Я отвечу Вам. Вот то, что Вы описываете — психологический феномен — есть ничто иное, как воля к саморазрушению. И некоторым людям она действительно, вроде бы, присуща. Это стремление к противоречию: т. е. мы не можем помыслить несуществование, но стремимся к нему. Противоречие уничтожает вещь, т. е. это вот такой деструктивный волевой порыв. Но, проблема то в том, что Декарт, скорее всего сказал бы что такая воля к саморазрушению невозможна в человеке. Сам он, кажется, на эту тему не рассуждал, но вот его заочный ученик Спиноза (о котором мы тоже поговорим в свое время) — он привел даже целое доказательство того, что в человеке, вообще в любом объекте не может быть воли к уничтожению. Он доказывал это следующим образом: В понятие любой вещи, говорил Спиноза, входит существование. Вдумаемся в этот аргумент. Почему?

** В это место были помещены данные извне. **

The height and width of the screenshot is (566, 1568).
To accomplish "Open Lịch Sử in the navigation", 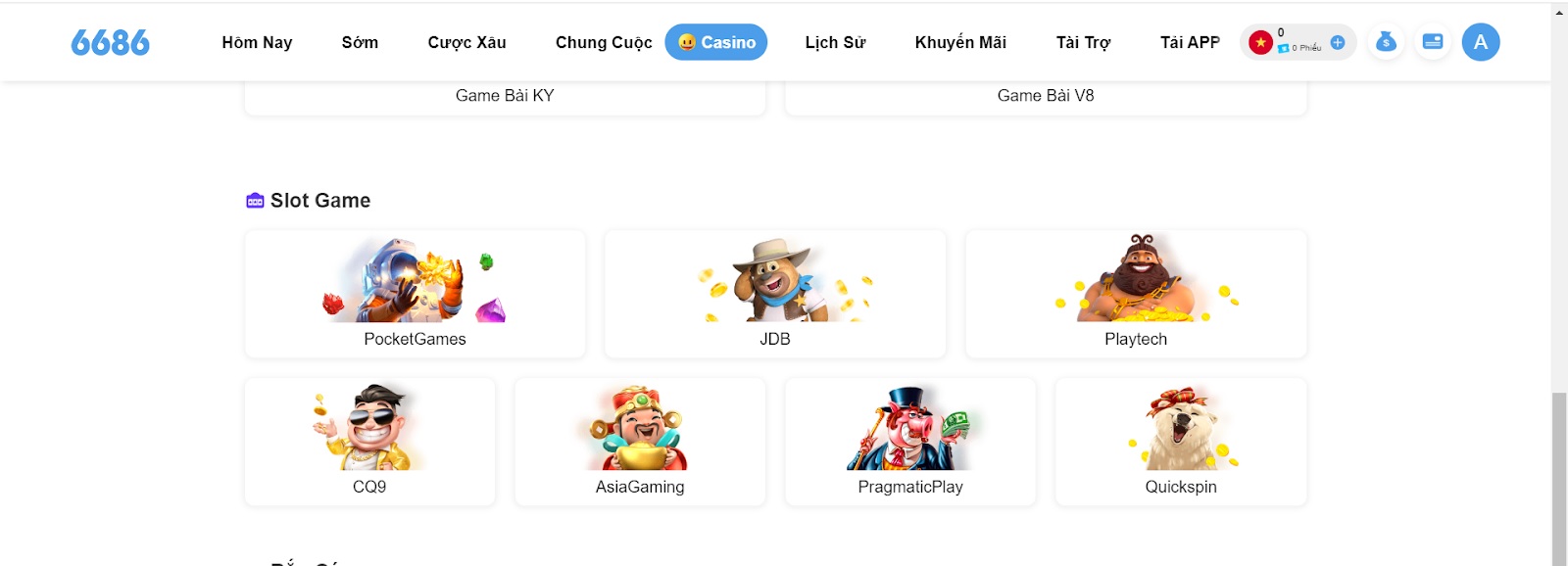I will (835, 42).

Да потому, что если бы в понятие вещи входило несуществование, то этой вещи бы не существовало (по определению).
— Не существовало бы вещи или понятия об этой вещи?
Соответственно и вещи и понятия — здесь это не различается, опять таки, как и у Декарта. *** Но если в любое понятие входит существование, то любая вещь (логично переходя с понятий на вещи, говорит Спиноза) стремится к тому, чтобы существовать. Она просто не может стремиться к несуществованию, поскольку ее понятие выталкивает из себя небыие. Поэтому инстинкт самосохранения является наиболее фундаментальным свойством сущего — все вещи стремятся к самосохранению. Поэтому не может быть стремления к разрушению — вот такое доказательство предлагает Спиноза, базируясь, в общем‑то, на декартовских предпосылках.
— Декарт не отрицал все‑таки возможность такую психологическую. Все‑таки вся его философия на таких психологизмах…: вся эта ясность, очевидность — это все внутренние такие состояния…
— Вадим Валерьевич, это вопрос уже не по Декарту, а скорее вообще по экскурсу в историю философии: как философы мыслили связь воли и разума? Это разные качества, с одной стороны: воля и разум. А с другой стороны как‑то же они связаны, да? Мы используем разум, чтобы принять волевое решение: чтобы получить информацию, произвести предварительные умозаключения перед тем как совершить волевой акт. Вот в чьих‑то работах этот вопрос освещается?
Ну, действительно, это из самых таких, интенсивных проблем в истории философии. Здесь есть несколько таких базисных решений, разные теории: гармонии воли и разума, например.
У Декарта — скорее дисгармония воли и разума.
Спиноза — он пытается вообще показать, что воля, как таковая, не имеет самостоятельного значения: т. е. в действительности человек действует как автомат — разум перебирает различные предпосылки, как бы на виртуальных весах взвешивая мотивации — вот одна из мотиваций разуму показалась более убедительна — весы ушли вниз. Это и значит, что состоялось какое‑то действие: нет ничего самостоятельного в волевых импульсах, все происходит автоматически — такая была теория.